A Pictorial Blog of Things I Make,
Items I Collect, Architecture I Love,
and Other Stuff



Thursday, March 31, 2011

Yet More Modernism in the Midwest

 Aurora, Ill.: Second National Bank (1923) by George Grant Elmslie.

 St. Louis: The Jewel Box (1936), also known as the St. Louis Floral Conservatory, by William C. E. Becker. This is said to be the only Art Deco-style greenhouse in the world.

 Plano, Ill.: Dr. Edith Farnsworth House (1950) by Ludwig Mies van der Rohe.

 Racine, Wis.: The S. C. Johnson Golden Rondelle Theater (1964) by Lippincott and Margulies. The theater was built for the Johnson Wax Pavilion at the '64 World's Fair in New York and moved to Racine in 1966.

 Oak Park, Ill.: Arthur Heurtley House (1902) by Frank Lloyd Wright.
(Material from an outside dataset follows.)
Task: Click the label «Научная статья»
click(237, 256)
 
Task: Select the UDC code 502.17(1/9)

 Lincoln, Neb.: State Capitol (1922-32) by Bertram Grosvenor Goodhue. Fifty feet shorter than the Louisiana State Capitol, it is--at 400-feet--the second tallest statehouse in the country.

 Chicago: Robert W. Roloson Rowhouses (1894) by Frank Lloyd Wright. These four buildings are the only rowhouses Wright ever designed.

Illinois Institute of Technology, Chicago: Crown Hall (1956) by Ludwig Mies van der Rohe.

 Moline, Ill.: John Deere & Company Administration Building (1964) by Eero Saarinen.

 Chicago: Marina City (1962) by Bertrand Goldberg.

 St. Louis: Gateway Arch (1968) by Eero Saarinen.

 Graceland Cemetery, Chicago: Getty Tomb (1890) by Louis Sullivan.

 Very nearby is the grave of Sullivan himself.

 Millennium Park, Chicago: Jay Pritzker Pavilion (2004) by Frank Gehry.

Sioux City, Iowa: Woodbury County Courthouse (1918) by Purcell & Elmslie and William L. Steele. This is the largest Prairie-style building in the world.

The obverse of the business card belonging to Larry D. Clausen of the Woodbury County Board of Supervisors.
To look at more architecture like this, visit: Modernism in the Midwest & More Modernism in the Midwest

1 comment:

  1. I've been to the St. Louis Jewel Box. I went at DCC's suggestion. It is indeed a hidden gem. Listen to DCC. He'll never steer you wrong.